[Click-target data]
__________

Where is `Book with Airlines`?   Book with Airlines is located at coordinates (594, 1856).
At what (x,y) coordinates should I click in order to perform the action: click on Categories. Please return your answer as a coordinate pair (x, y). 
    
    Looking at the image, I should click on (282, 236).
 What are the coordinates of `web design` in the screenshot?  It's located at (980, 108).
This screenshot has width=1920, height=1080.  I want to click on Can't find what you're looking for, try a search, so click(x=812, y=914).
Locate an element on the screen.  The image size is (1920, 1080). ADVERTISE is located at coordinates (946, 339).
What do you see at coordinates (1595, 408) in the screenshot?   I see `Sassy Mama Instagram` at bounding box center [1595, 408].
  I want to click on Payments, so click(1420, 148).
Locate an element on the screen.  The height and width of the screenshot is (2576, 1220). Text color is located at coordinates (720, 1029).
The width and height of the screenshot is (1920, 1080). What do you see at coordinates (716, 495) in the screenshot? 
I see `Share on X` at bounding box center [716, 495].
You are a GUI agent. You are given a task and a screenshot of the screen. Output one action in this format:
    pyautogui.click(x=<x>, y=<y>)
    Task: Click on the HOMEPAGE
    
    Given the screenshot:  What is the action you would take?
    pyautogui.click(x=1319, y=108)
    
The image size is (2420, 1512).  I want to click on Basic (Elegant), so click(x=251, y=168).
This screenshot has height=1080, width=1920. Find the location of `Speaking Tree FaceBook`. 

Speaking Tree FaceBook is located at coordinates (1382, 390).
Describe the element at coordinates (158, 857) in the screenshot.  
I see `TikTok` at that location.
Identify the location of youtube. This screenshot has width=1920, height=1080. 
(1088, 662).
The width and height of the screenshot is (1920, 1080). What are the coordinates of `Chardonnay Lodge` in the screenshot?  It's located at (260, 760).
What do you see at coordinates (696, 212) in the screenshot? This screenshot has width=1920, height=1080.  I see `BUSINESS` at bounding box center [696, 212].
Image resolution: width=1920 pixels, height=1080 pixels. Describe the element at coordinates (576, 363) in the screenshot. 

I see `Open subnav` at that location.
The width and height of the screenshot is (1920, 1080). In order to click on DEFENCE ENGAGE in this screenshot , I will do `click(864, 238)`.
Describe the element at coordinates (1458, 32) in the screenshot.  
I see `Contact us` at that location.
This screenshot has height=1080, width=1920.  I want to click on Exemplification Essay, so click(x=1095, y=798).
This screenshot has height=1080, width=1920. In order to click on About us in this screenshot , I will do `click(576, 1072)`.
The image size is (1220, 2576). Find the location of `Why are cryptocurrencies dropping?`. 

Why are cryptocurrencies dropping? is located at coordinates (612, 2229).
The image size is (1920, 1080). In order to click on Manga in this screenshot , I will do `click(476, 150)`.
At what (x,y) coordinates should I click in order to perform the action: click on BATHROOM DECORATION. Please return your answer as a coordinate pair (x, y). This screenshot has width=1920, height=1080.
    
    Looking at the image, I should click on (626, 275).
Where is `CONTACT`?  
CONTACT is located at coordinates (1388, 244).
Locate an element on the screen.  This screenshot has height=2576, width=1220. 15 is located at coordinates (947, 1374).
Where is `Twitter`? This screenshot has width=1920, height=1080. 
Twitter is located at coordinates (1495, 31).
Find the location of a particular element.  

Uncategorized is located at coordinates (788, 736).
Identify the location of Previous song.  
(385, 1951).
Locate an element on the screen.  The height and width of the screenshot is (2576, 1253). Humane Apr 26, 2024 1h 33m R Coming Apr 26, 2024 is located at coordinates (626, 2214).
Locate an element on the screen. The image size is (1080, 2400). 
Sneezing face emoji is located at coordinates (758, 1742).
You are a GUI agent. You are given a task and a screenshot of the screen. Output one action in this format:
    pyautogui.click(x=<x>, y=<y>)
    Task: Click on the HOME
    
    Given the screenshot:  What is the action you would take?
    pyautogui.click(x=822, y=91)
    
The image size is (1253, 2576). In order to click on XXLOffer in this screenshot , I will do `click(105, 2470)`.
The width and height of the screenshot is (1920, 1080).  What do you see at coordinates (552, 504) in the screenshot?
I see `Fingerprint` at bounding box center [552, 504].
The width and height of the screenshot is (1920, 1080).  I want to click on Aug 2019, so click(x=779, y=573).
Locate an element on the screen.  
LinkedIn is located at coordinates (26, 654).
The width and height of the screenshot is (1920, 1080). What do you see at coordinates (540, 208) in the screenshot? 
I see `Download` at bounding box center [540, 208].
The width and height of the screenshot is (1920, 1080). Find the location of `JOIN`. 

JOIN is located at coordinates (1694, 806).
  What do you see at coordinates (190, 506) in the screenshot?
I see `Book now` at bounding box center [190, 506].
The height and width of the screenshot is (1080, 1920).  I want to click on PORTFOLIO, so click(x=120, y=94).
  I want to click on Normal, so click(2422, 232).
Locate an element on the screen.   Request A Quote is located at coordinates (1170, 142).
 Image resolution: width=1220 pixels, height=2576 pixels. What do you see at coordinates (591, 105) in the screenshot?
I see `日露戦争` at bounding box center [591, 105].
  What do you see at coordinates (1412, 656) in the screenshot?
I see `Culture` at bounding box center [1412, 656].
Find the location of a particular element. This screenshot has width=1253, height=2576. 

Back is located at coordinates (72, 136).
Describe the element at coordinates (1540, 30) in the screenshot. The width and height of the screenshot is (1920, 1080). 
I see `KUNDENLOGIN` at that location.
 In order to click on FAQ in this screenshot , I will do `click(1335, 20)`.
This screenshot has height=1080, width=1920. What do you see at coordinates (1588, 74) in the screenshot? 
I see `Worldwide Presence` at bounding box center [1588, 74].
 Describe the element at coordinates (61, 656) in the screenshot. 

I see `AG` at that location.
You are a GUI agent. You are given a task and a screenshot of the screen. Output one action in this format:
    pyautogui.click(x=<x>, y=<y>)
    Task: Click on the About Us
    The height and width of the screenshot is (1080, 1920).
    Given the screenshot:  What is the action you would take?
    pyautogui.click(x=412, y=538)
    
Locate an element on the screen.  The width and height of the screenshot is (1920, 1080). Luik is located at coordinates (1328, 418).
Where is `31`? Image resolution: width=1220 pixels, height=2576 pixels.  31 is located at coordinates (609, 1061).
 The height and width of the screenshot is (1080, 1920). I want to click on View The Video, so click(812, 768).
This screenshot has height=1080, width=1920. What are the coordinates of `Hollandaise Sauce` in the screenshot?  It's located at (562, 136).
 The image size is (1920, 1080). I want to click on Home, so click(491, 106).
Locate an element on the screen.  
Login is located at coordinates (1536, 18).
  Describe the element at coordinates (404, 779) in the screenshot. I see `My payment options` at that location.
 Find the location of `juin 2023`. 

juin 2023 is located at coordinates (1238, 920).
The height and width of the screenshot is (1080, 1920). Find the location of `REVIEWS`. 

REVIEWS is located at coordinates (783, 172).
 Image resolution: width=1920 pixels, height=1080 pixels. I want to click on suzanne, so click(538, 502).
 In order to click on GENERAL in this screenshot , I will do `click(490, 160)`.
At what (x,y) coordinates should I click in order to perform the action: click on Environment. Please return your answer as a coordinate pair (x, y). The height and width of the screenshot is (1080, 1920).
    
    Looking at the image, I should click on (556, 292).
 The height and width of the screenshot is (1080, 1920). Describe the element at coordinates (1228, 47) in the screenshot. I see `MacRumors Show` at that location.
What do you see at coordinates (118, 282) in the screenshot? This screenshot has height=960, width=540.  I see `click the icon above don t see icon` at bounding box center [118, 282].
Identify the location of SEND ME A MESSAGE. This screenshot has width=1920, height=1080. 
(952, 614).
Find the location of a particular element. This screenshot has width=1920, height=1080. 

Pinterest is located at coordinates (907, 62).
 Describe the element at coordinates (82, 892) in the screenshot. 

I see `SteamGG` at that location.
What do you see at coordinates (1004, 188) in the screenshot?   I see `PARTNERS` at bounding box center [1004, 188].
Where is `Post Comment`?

__________

Task description> Find every line in the rows above that contains the word "should", matching case exactly, and copy each of those lines.

Complete output>
At what (x,y) coordinates should I click in order to perform the action: click on Categories. Please return your answer as a coordinate pair (x, y). 
    Looking at the image, I should click on (282, 236).
At what (x,y) coordinates should I click in order to perform the action: click on BATHROOM DECORATION. Please return your answer as a coordinate pair (x, y). This screenshot has width=1920, height=1080.
    Looking at the image, I should click on (626, 275).
At what (x,y) coordinates should I click in order to perform the action: click on Environment. Please return your answer as a coordinate pair (x, y). The height and width of the screenshot is (1080, 1920).
    Looking at the image, I should click on (556, 292).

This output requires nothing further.